Researchers have discovered, replicated, and validated a deletion in TPCN1 as a novel risk locus for Lewy Body Dementia (LBD). Since TCPN1 is a known risk factor for Alzheimer’s disease, this could mean that it plays a role in the broader dementia population.
The team also detected the known structural variants at the C9orf72 and MAPT loci as associated with frontotemporal dementia (FTD)/amyotrophic lateral sclerosis (ALS), which reinforced that the team’s algorithms were properly working. Note: The discovery of repeat expansions in C9orf72 led clinicians to pair frontotemporal dementia (FTD) and amyotrophic lateral sclerosis (ALS) in the same clinical spectrum.

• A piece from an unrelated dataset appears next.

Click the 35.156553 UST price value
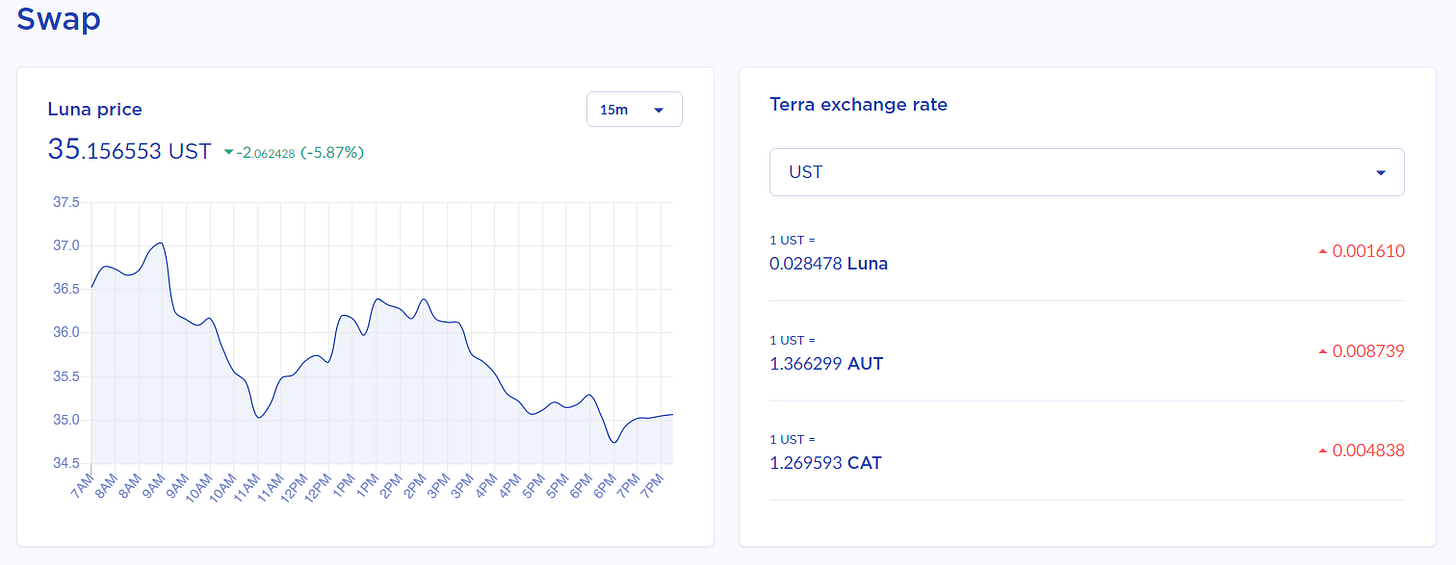 129,151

The team also assembled a catalog of structural variants that can be mined for new insights into the pathogenesis of these understudied forms of dementia. These are non-Alzheimer’s dementias, with LBD being the second most common form of this type of neurodegeneration after Alzheimer’s.
The work was led by Sonja W. Scholz, of Johns Hopkins University and appeared this month in Cell Genomics. The lead author is Karri Kaivota of the National Institute of Neurological Disorders and Stroke. The project was a collaborative effort between scientists at the National Institute of Neurological Disorders and Stroke (NINDS) and the National Institute on Aging (NIA) at NIH.

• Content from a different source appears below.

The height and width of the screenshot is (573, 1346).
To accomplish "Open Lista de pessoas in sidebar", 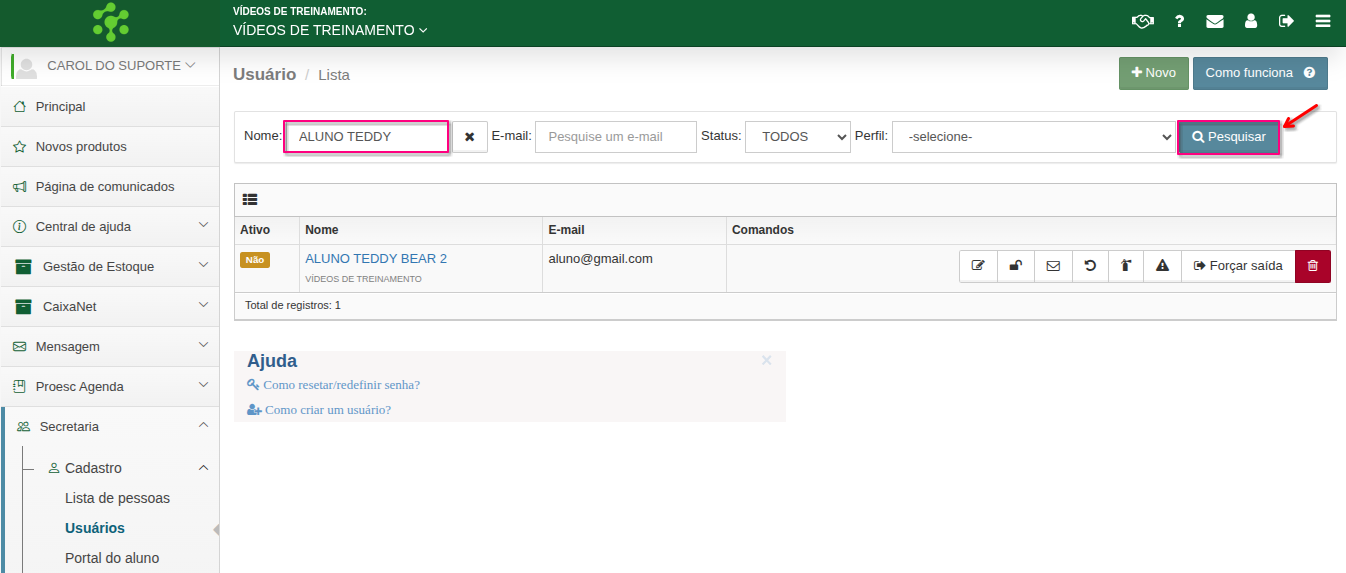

“From a genetics standpoint, this is a very exciting finding,” said Scholz. “It provides a point of reference for cell biology and animal model studies and possibly down the road, a target for intervention.”
For this study, the team applied a structural variant calling pipeline (GATK-SV) to short-read whole-genome sequence data from 5,213 European-ancestry cases and 4,132 controls.
Structural variants are duplicated, deleted, inserted, inverted, or translocated DNA segments measuring at least 50 base pairs in length. Unlike more commonly studied mutations, which often affect one or a few nucleotides, structural variants represent at least 50 but often hundreds, or even thousands, of nucleotides at once, making them more challenging to study.
They are also considered a major source of genetic diversity and have been implicated in the pathogenesis of complex neurological disorders.
The study authors write: “To date, identifying the structural variants underlying disease has relied on candidate-gene studies rather than unbiased genome-wide assessments. More recently, however, the study of structural variants has gained momentum due to the improved availability of whole-genome sequence datasets and modernized detection algorithms.”
The team set out to systematically map, via genome-wide association studies, structural variants in large cohorts of patients diagnosed with non-Alzheimer’s dementias (LBD and FTD/ALS) and in unaffected controls.
Besides discovering a common structural variant in TPCN1 that modulates disease risk in LBD they also detected found a break-end mutation at chromosome 9p21.2, corresponding to the C9orf72 hexanucleotide repeat expansion, and a 673-kb complex inversion related to the MAPT H2 haplotype. Both are structural variants known to be associated with FTD/ALS.
Because reference maps for currently-available structural variants are limited, the researchers generated a catalog based on the data obtained in these analyses. The analysis code and all the raw data are now available to the scientific community for use in their studies.